[BEGIN RAW DATA]

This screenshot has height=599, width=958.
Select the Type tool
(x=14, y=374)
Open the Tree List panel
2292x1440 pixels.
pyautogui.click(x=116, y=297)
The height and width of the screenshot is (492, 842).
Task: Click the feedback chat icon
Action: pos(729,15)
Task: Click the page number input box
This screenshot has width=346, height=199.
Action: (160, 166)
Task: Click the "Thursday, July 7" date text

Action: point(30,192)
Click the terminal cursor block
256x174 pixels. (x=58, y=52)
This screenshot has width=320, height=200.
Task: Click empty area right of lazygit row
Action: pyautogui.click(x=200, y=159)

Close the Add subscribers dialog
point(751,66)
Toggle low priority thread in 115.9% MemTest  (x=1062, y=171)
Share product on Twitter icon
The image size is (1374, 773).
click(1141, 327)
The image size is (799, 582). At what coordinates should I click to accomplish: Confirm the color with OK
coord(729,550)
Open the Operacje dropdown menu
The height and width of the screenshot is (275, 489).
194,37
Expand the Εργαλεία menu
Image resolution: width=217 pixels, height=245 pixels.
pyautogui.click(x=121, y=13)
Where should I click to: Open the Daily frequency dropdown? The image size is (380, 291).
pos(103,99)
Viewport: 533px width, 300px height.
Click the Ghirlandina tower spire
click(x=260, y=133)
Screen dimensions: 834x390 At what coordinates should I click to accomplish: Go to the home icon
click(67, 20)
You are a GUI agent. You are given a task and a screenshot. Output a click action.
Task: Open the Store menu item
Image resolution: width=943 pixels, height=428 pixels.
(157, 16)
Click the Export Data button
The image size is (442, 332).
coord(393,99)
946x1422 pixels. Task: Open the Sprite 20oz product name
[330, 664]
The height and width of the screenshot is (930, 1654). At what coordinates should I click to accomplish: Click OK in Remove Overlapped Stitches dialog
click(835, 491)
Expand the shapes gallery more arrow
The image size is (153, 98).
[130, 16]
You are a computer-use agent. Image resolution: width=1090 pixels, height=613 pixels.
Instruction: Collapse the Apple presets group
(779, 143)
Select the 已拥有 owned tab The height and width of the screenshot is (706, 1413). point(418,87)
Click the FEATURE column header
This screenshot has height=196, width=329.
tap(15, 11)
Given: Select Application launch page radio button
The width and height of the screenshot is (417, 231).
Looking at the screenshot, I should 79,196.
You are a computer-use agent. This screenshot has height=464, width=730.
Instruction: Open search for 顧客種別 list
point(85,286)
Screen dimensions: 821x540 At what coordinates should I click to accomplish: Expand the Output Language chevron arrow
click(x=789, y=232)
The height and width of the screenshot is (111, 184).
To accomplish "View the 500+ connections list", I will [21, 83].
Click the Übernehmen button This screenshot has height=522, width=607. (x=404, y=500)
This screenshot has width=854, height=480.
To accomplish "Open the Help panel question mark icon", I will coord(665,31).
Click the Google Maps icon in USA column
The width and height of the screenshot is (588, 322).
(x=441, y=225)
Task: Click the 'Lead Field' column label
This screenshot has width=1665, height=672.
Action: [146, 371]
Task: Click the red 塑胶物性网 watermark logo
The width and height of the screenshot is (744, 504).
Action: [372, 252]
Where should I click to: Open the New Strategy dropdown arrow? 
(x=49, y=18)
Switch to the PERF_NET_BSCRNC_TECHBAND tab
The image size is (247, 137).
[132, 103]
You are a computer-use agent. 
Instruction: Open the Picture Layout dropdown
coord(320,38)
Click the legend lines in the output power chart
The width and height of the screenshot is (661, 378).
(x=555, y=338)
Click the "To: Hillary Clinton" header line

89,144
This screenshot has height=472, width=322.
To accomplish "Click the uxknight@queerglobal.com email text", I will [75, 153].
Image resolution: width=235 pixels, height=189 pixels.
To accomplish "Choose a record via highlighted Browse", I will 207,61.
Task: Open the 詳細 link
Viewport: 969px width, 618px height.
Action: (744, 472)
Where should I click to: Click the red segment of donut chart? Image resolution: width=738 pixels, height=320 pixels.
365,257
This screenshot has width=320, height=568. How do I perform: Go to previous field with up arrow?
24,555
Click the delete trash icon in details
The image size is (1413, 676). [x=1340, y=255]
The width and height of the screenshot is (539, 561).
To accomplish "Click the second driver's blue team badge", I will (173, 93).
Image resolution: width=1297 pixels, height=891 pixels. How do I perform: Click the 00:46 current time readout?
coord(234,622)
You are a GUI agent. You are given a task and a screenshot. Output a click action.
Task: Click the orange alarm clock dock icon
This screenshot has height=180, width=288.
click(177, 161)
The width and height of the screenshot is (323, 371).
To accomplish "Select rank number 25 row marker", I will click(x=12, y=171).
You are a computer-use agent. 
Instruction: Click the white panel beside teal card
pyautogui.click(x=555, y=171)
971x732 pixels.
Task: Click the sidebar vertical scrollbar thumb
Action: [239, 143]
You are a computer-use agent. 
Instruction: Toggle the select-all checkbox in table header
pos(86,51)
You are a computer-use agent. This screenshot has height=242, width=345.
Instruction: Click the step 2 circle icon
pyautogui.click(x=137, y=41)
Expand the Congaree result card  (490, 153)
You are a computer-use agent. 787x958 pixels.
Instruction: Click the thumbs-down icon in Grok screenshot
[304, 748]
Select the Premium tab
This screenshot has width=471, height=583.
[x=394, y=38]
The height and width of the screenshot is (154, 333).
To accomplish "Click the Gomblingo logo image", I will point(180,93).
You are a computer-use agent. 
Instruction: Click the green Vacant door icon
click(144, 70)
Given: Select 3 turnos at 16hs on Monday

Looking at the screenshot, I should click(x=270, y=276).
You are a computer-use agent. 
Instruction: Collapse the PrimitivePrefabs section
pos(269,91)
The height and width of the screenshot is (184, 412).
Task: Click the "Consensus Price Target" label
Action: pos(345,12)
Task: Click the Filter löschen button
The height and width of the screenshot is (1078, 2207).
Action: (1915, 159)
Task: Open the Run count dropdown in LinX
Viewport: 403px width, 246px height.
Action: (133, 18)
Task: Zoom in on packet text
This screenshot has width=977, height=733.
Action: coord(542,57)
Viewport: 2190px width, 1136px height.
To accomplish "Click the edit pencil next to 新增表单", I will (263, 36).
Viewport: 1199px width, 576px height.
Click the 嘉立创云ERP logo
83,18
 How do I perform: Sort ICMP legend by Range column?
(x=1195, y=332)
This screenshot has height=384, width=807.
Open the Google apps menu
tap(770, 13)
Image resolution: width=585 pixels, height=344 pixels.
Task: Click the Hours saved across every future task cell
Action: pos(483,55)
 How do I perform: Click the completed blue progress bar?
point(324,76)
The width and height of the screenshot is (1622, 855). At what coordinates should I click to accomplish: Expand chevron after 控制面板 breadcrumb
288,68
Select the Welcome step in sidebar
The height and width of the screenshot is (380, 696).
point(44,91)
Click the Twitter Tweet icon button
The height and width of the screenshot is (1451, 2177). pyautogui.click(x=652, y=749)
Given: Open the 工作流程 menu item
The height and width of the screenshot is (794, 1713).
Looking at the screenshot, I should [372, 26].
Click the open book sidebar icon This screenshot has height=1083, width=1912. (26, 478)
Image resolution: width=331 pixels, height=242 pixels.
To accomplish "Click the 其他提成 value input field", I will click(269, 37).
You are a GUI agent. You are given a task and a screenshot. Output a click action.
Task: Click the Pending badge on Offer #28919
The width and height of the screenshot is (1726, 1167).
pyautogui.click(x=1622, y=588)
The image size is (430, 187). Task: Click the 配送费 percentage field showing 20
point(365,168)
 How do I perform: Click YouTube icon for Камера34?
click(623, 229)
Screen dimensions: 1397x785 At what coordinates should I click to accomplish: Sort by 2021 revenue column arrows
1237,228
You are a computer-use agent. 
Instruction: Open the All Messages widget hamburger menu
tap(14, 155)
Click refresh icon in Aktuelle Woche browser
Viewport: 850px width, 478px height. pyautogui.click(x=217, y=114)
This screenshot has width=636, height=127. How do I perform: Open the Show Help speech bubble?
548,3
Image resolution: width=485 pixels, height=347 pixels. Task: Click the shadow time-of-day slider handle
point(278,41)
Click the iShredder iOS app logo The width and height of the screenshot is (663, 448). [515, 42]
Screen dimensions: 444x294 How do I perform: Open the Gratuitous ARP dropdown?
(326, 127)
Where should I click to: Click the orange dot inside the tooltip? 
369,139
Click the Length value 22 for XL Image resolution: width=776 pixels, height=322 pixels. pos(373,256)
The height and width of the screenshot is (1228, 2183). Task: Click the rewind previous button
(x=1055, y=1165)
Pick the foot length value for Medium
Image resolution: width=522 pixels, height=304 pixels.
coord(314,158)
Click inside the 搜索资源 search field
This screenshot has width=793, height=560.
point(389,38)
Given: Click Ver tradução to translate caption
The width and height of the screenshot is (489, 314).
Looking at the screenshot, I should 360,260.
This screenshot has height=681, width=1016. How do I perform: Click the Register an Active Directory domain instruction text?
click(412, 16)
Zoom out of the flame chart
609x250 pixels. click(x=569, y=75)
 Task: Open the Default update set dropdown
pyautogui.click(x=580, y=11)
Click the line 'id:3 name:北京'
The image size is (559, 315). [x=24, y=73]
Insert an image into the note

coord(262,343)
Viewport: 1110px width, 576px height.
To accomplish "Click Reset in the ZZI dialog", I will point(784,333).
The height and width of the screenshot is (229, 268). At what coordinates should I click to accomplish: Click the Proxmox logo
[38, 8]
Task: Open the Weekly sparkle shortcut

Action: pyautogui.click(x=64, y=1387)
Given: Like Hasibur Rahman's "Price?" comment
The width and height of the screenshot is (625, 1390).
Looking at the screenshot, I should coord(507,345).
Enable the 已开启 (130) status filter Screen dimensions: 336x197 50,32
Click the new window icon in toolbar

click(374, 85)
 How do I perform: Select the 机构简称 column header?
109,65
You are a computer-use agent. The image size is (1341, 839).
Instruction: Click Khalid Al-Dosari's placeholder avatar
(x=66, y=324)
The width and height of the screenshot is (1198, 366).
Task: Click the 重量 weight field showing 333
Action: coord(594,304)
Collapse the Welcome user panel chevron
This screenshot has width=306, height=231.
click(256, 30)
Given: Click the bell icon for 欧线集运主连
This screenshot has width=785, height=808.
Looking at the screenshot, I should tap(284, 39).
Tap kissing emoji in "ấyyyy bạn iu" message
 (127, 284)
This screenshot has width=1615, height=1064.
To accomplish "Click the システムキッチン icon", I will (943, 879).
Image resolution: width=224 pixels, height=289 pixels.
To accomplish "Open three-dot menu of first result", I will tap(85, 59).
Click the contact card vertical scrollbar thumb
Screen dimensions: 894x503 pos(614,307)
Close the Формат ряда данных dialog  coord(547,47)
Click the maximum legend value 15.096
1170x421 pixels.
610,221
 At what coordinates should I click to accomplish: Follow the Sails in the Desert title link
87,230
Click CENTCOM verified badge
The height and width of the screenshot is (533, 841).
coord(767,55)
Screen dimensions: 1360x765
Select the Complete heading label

[END RAW DATA]

### TASK DESCRIPTION
Begin at the line that has "How do I perform: Click YouTube" and stop after the line that has "Click the Length". Write those lines out again with "tooltip" changed to "popup" and everything else left the same.

### ANSWER TO THE TASK
 How do I perform: Click YouTube icon for Камера34?
click(623, 229)
Screen dimensions: 1397x785 At what coordinates should I click to accomplish: Sort by 2021 revenue column arrows
1237,228
You are a computer-use agent. 
Instruction: Open the All Messages widget hamburger menu
tap(14, 155)
Click refresh icon in Aktuelle Woche browser
Viewport: 850px width, 478px height. pyautogui.click(x=217, y=114)
This screenshot has width=636, height=127. How do I perform: Open the Show Help speech bubble?
548,3
Image resolution: width=485 pixels, height=347 pixels. Task: Click the shadow time-of-day slider handle
point(278,41)
Click the iShredder iOS app logo The width and height of the screenshot is (663, 448). [515, 42]
Screen dimensions: 444x294 How do I perform: Open the Gratuitous ARP dropdown?
(326, 127)
Where should I click to: Click the orange dot inside the popup? 
369,139
Click the Length value 22 for XL Image resolution: width=776 pixels, height=322 pixels. pos(373,256)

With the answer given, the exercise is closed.